Eugene Weekly : Music : 12.22.11


Classical Stuffers

Homegrown symphonic gifts for music lovers

This has been the strongest year in memory for Oregon classical music recordings. Any of these CD would make an excellent buy-local stocking stuffer for Oregon music lovers.

Portland Baroque Orchestra: St. John Passion

Until recently, performances of Bach’s two surviving musical retellings of Jesus’s death often used bloated orchestras, choruses, and industrial strength modern instruments and tunings that violated what scholars believe to be the composer’s intentions, rendering it an impenetrable, oversized musical monument rather than an intimate musical drama. Bach’s score doesn’t specify how many singers and players to use, but long-time PBO music director and veteran English early music violinist Monica Huggett has found that a small chorus and orchestra make the porridge taste just right. 

Abetted by the magnificent Portland chorus Cappella Romana and uniformly superb soloists from Canada’s Le Voix Baroque, PBO’s bracing, crisp, urgent and emotionally searing recording is the finest I’ve heard. It makes PBO’s recent partnership with the Oregon Bach Festival all the more welcome.

Cappella Romana: 

Mt. Sinai: Frontier of Byzantium

In its own concerts, this Portland-based chorus specializes in the gripping, austere music from the Byzantine empire. The group’s two decades of experience, its stentorian performance and the expertise of its London-based director, Portland-born Alexander Lingas, make this a definitive recording of haunting ancient vocal sounds. Drawn from medieval manuscripts preserved in a Greek Orthodox monastery at Mt. Sinai, the chant-like melody and mesmerizing vocal drones never grow tiresome on this splendid recording — a recording that wisely preserves the cathedral echo and resonance listeners would hear live, now or a millennium ago.

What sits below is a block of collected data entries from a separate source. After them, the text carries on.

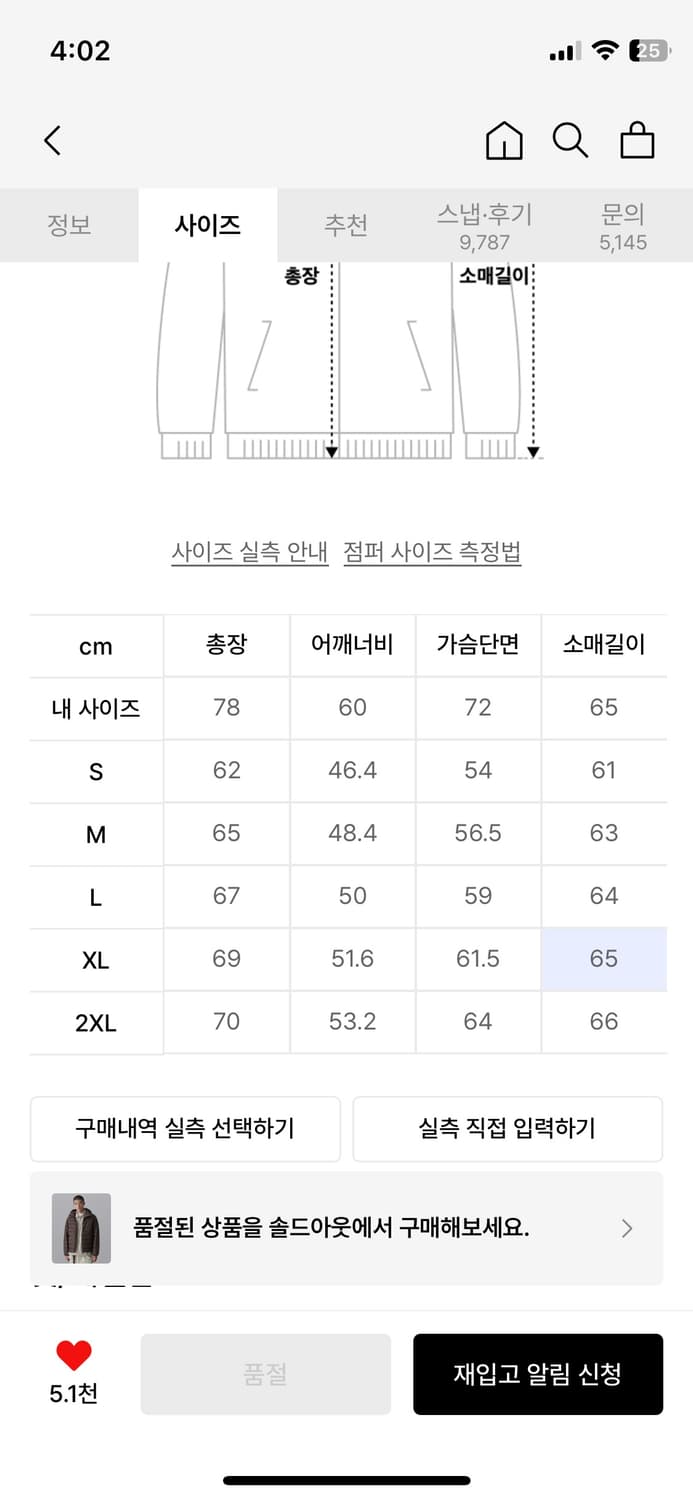Switch to the 정보 tab
The height and width of the screenshot is (1500, 693).
(68, 226)
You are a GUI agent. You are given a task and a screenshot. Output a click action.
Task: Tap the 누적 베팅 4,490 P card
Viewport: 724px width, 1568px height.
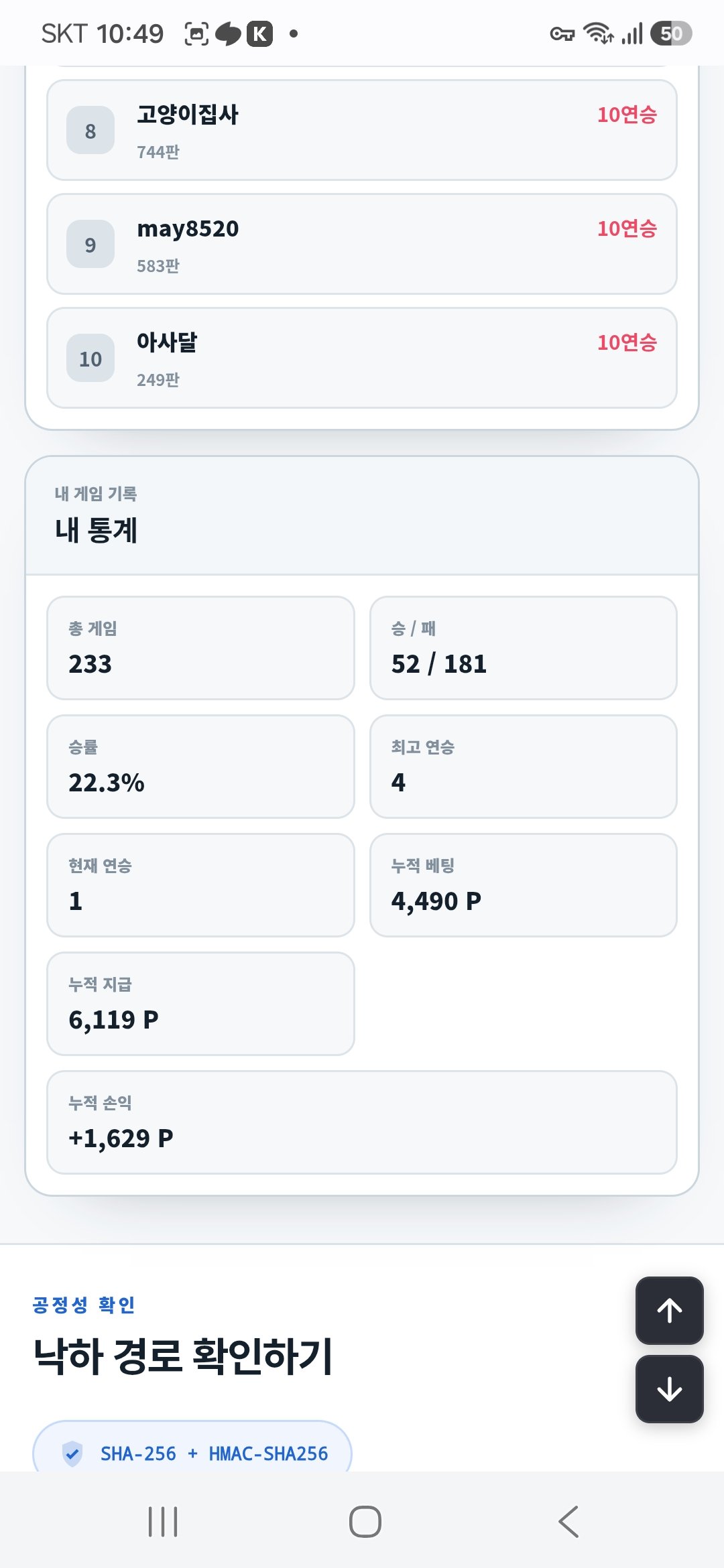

Martingale Ensemble: Mahler: Symphony #4

A chamber orchestra version of a symphony by classical music’s mega-orchestrator may seem as appealing — and as oxymoronic — as fat-free cheese. Yet slim instrumental textures often reveal musical nuances obscured by a plethora of instruments. This 1921 reduction of Mahler’s 1901 original, arranged for a series of concerts facilitated by composer Arnold Schoenberg, makes an appropriate vehicle for this nature-worshiping composer’s symphonic statement. 

The 12-member ensemble (featuring some of Portland’s finest musicians, including members of the Oregon Symphony) affords greater transparency for the symphony’s musical textures and evokes its essential atmosphere. Same goes for the other work on the disk, a 1920 arrangement of Claude Debussy’s beguilingly impressionistic, gently revolutionary Prelude to the Afternoon of a Faun.

Oregon Symphony: Music for a Time of War

The orchestra’s first album with eighth year music director Carlos Kalmar repeats last May’s Carnegie Hall program that garnered accolades from The New York Times and New Yorker critic Alex Ross. 

Although only John Adams’s somber setting of Walt Whitman’s The Wound Dresser (featuring the always-imposing singer Sanford Sylvan) specifically makes martial allusions, the ferocious, ominous mood of rarely heard works by Benjamin Britten (Sinfonia da Requiem) and Ralph Vaughan Williams (Symphony #4), plus Charles Ives’s opening American classic, The Unanswered Question, evokes the violence and anguish of our own era’s conflicts. Like the Carnegie triumph, this CD’s blistering, committed, sharply etched performances should show the rest of the world just how far the orchestra has raised its game since Kalmar’s arrival. This is certainly one of the year’s most compelling classical recordings.

Oregon Guitar Quartet: Something Wondrous Fair; Realizations

This fab foursome of award-winning Northwest classical solo fretboard masters — award-winning composer Bryan Johanson, fellow Portland State University profs David Franzen and Jesse McCann, as well as Portland Community College prof John Mery — released two splendid albums in the past year. 

Wondrous Fair, comprising Johanson’s ingenious original arrangements of American folk music from blues to ballads to fiddle tunes to Thelonious Monk’s jazz classic, “Well, You Needn’t,” lives up to its title. 

Realizations sets Baroque classics by Bach, Haydn, Vivaldi, Scarlatti and Piccini in arrangements that demonstrate how, in the hands of players like these, a seemingly monochromatic ensemble can almost serve as a little chamber orchestra, adept at elucidating Baroque counterpoint and providing new insights into 18th-century masterworks.


Vagabond Opera: Sing for Your Lives

The Portland-based self-described Balkan Arabic Klezmer-based original absurdist cabaret ensemble’s most cohesive recorded work to date maintains its hallmark variety. But this time, the many elements feel fully assimilated rather than occasionally derivative, maybe because they’re all originals written by the band members, including VO founder/leader and erstwhile opera singer Eric Stern and cellist/chanteuse Ashia Grzesik, a one-time Cirque du Soleil musician who maintains a flourishing solo career. You won’t hear more fun in a classically oriented album this year.